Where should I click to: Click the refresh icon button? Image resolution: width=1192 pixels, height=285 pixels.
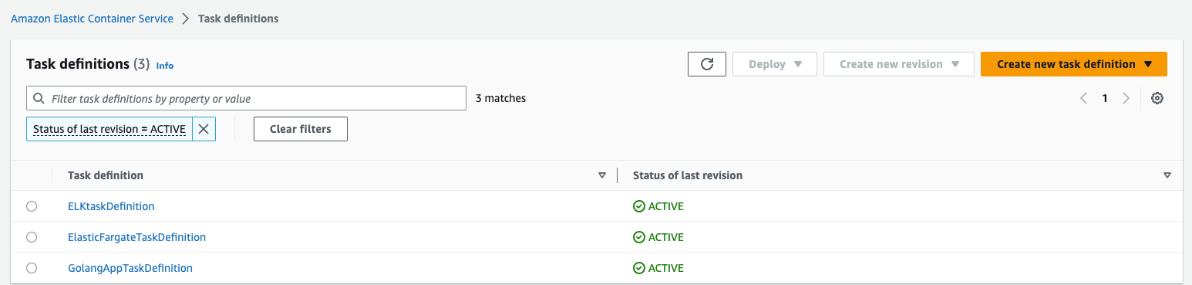coord(707,64)
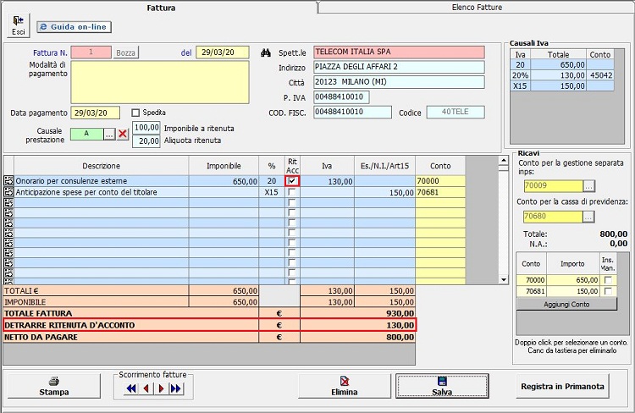This screenshot has height=413, width=635.
Task: Open the Guida on-line help
Action: tap(72, 27)
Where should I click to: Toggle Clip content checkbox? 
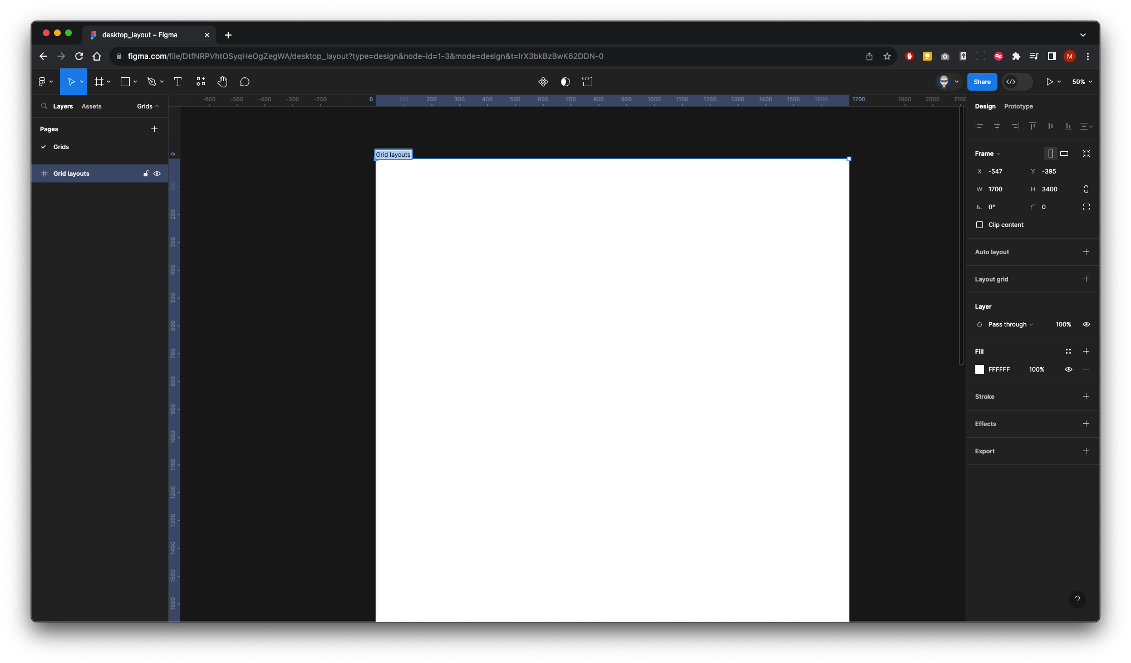coord(980,224)
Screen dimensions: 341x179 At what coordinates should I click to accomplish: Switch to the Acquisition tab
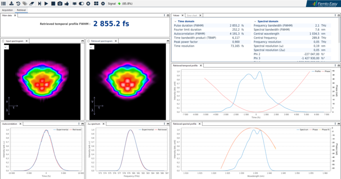8,10
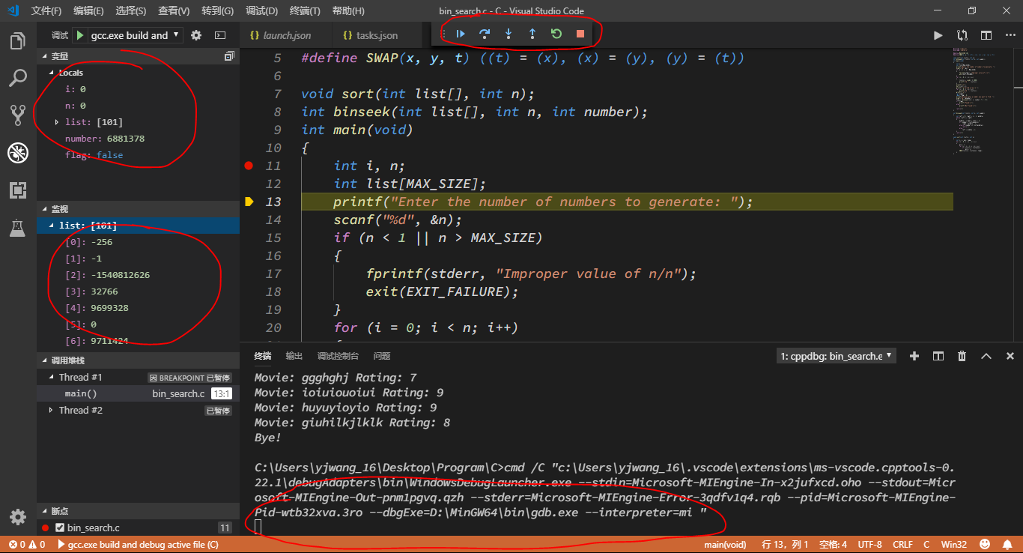Image resolution: width=1023 pixels, height=553 pixels.
Task: Restart the debug session
Action: click(x=555, y=34)
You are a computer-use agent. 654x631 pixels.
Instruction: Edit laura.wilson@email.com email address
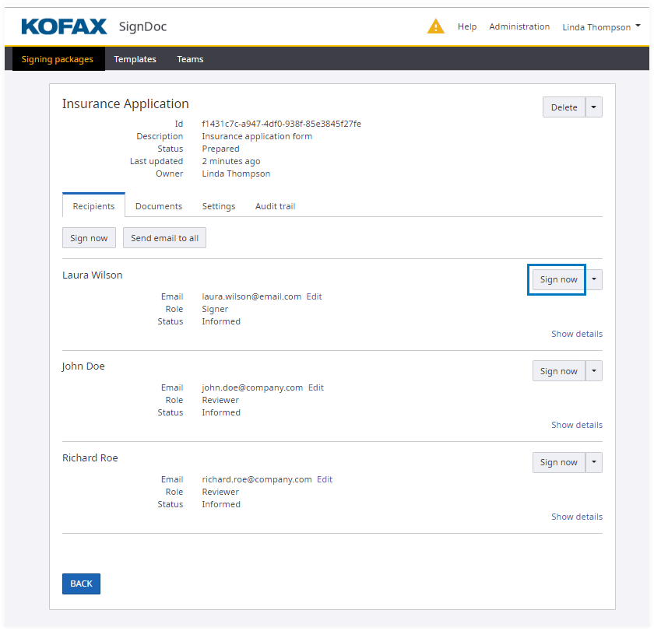314,296
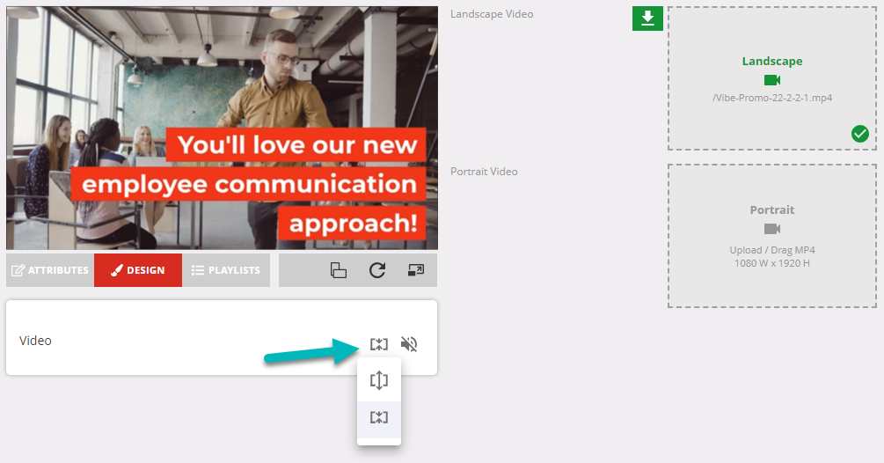Click the green camera icon under Landscape
Image resolution: width=884 pixels, height=463 pixels.
pyautogui.click(x=772, y=80)
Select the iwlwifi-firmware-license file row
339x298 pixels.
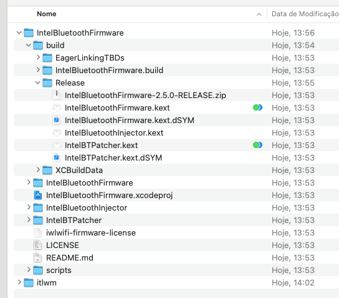click(x=176, y=233)
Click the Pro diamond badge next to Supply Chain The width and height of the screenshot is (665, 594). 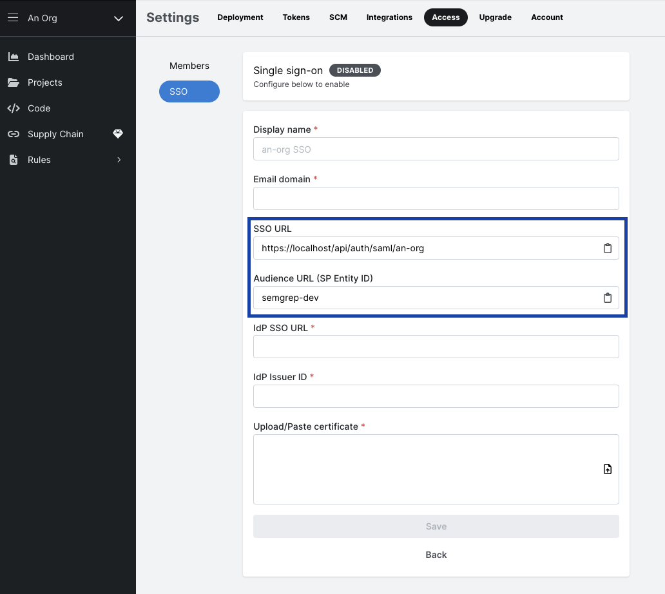point(118,134)
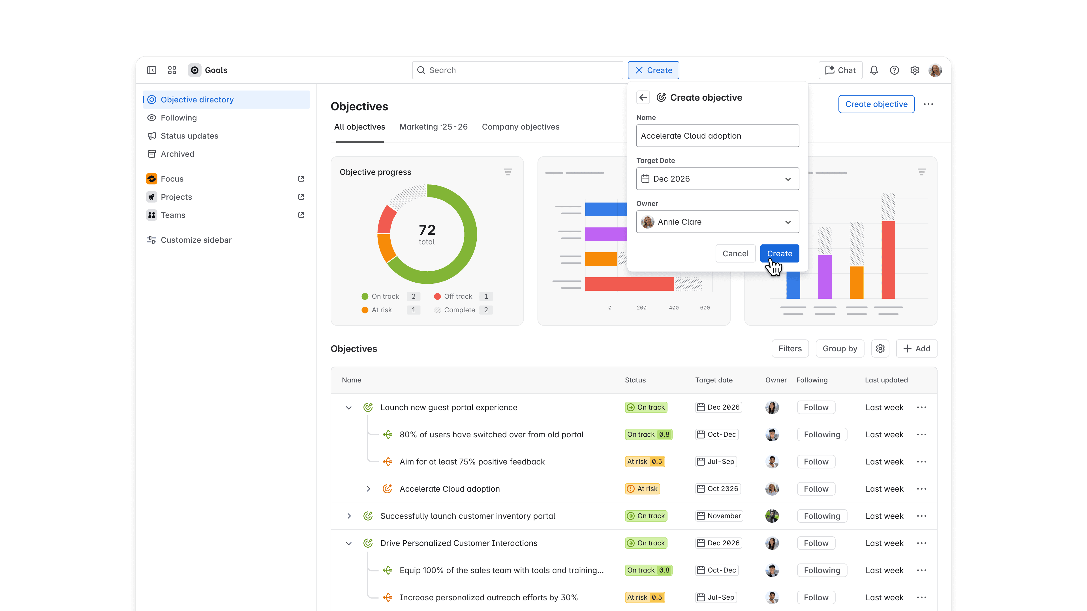
Task: Open Objective progress chart filter icon
Action: point(508,172)
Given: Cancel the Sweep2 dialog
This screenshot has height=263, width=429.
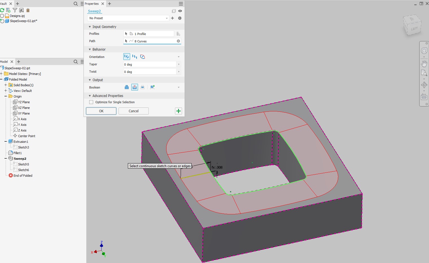Looking at the screenshot, I should click(133, 111).
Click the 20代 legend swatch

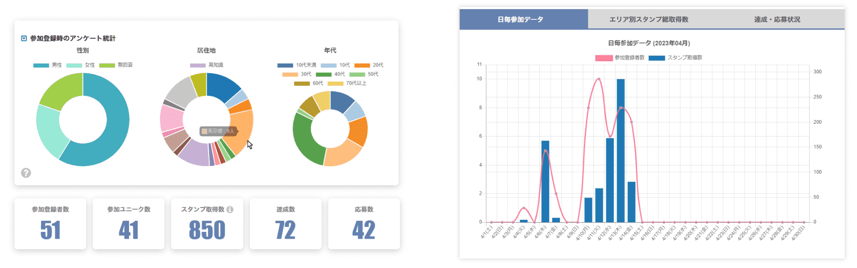(362, 65)
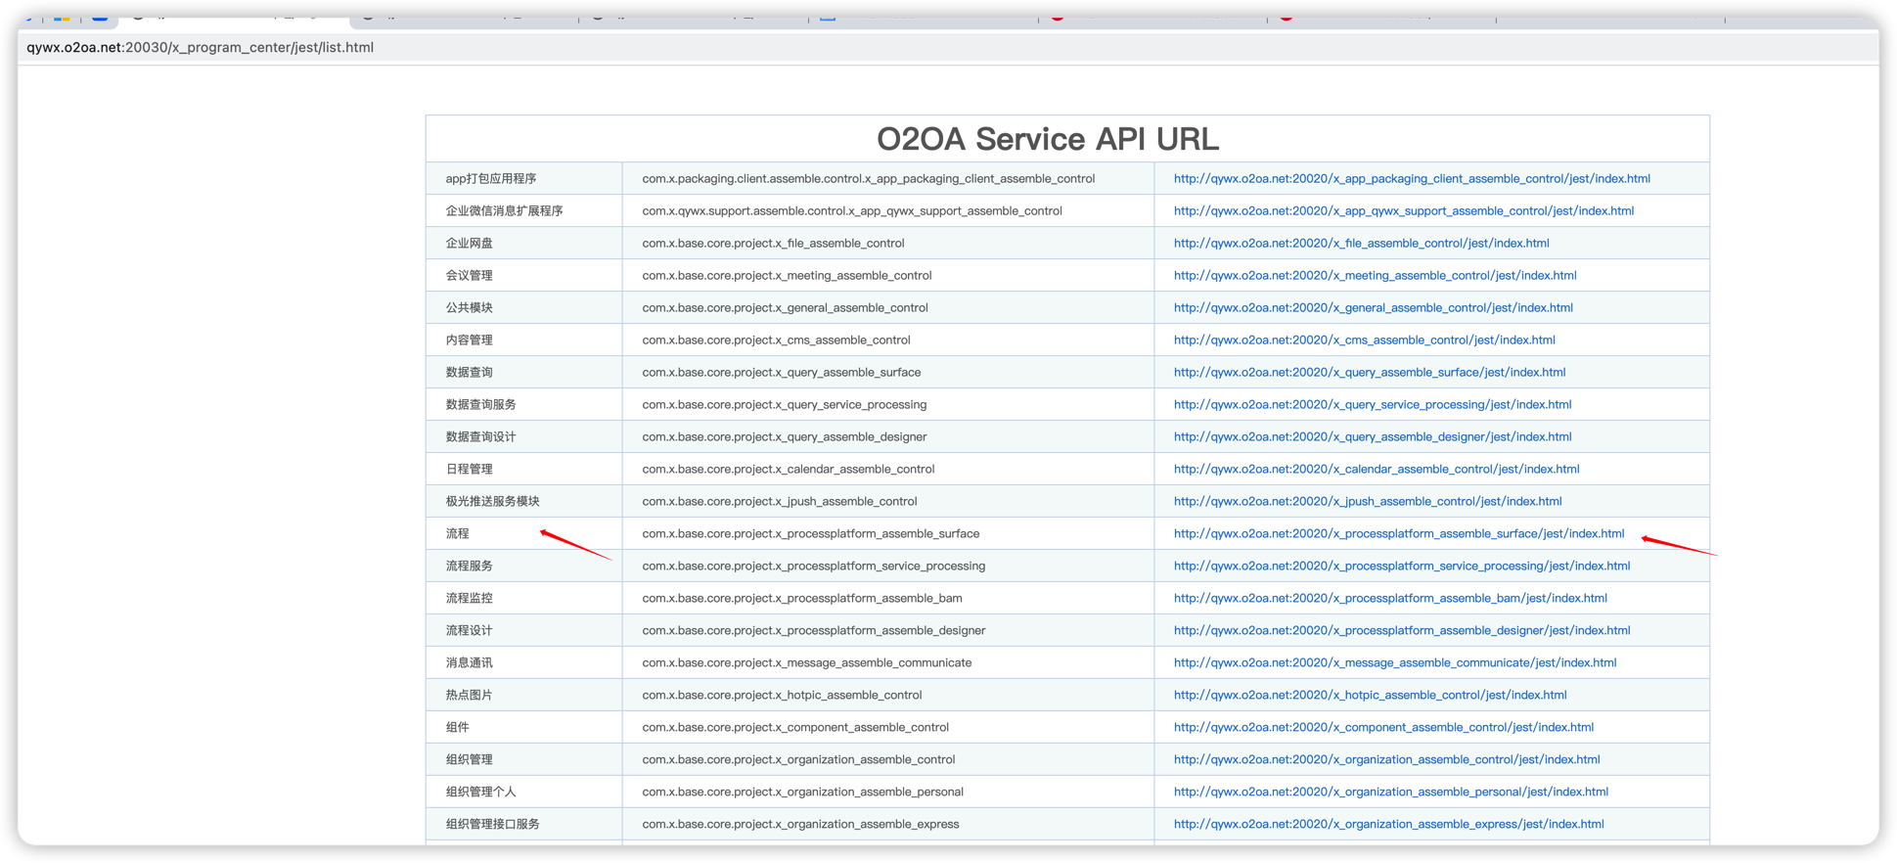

_Stated exercise:_ Rewrite the items from the line containing "Given: Cancel the Sweep2 dialog" through the last item, putting "legend entry" in place of "legend swatch" and leaving everything else unchanged. Omit the pictures from your version.

_Written solution:_
Given: Cancel the Sweep2 dialog
This screenshot has height=263, width=429.
Looking at the screenshot, I should click(133, 111).
Click the 20代 legend entry

(362, 65)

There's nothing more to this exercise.